[Dataset entries]
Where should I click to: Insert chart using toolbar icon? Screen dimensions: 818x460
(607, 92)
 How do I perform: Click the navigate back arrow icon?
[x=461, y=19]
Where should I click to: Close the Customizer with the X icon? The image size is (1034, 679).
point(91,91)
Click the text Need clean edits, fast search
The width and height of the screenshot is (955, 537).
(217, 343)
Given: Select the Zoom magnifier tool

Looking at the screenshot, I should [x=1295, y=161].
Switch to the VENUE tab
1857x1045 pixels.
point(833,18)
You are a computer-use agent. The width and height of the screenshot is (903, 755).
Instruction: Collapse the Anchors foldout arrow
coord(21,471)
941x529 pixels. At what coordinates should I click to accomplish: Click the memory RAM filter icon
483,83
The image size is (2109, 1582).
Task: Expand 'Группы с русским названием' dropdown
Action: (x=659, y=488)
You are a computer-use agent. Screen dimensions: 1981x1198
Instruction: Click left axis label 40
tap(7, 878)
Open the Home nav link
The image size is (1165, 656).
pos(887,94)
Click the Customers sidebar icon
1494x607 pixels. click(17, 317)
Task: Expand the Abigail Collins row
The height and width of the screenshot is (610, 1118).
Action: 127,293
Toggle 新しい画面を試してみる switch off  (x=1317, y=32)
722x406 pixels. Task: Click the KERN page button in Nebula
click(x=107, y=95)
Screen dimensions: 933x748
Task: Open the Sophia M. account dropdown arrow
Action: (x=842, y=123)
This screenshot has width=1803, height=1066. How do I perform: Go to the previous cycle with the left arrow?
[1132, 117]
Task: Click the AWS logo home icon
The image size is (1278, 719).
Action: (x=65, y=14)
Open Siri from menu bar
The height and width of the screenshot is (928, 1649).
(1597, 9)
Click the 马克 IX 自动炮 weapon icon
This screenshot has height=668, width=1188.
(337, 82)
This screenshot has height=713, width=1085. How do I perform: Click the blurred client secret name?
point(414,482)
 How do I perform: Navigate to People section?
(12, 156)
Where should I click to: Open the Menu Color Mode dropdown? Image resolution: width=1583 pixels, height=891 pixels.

> Task statement:
Scan the entries above for the word "computer" and collect each line holding it.

> Written answer:
You are a computer-use agent. The width and height of the screenshot is (903, 755).
You are a computer-use agent. Screen dimensions: 1981x1198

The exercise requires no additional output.